History

United Kingdom
- Name: Henry Dundas
- Namesake: Henry Dundas, 1st Viscount Melville
- Owner: Voyages:1-4 Donald Cameron; Voyages 5-6:Thomas Newte;
- Builder: Perry, Blackwall
- Launched: November 1786: Launched by Perry, Blackwall
- Fate: Broken up 1804

General characteristics
- Tons burthen: 799, or 802, or 80277⁄94 (bm)
- Length: 143 ft 9 in (43.8 m) (overall), 116 ft 5+1⁄2 in (35.5 m) (keel)
- Beam: 34 ft 0 in (10.4 m)
- Depth of hold: 14 ft 9 in (4.5 m)
- Sail plan: Full-rigged ship
- Complement: 1793: 99; 1795:100; 1797:100;
- Armament: 1793: 26 × 9&4-pounder guns + 6 swivel guns; 1795:26 × 9&4-pounder guns + 6 swivel guns; 1797:26 × 9&4-pounder guns + 6 swivel guns;
- Notes: Three decks

= Henry Dundas (1786 EIC ship) =

Henry Dundas was an East Indiaman launched in 1786 that made six voyages for the British East India Company (EIC). She was broken up in 1804.

==Career==
===EIC voyage #1 (1787-1788)===
Captain Angus McNab sailed from Portsmouth on 21 February 1787, bound for Madras and Bengal. Henry Dundas reached Madras on 12 June, and arrived at Diamond Creek on 23 June. She left Culpee on 19 December, reached St Helena on 16 May 1788, and arrived at the Downs on 10 July.
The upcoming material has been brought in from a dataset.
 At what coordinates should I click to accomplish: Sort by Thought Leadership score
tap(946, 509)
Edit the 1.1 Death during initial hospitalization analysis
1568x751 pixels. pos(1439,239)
===EIC voyage #2 (1790-1791)===
Captain McNab left the Downs on 31 March 1790, bound for Bombay and China. Henry Dundas arrived at Bombay on 31 July. She was at Tellicherry on 2 October, and Batavia on 30 October, before she arrived at Whampoa Anchorage on 20 January 1791. Homeward bound, she crossed the Second Bar on 7 March, reached St Helena on 7 July, and arrived at the Downs on 5 September.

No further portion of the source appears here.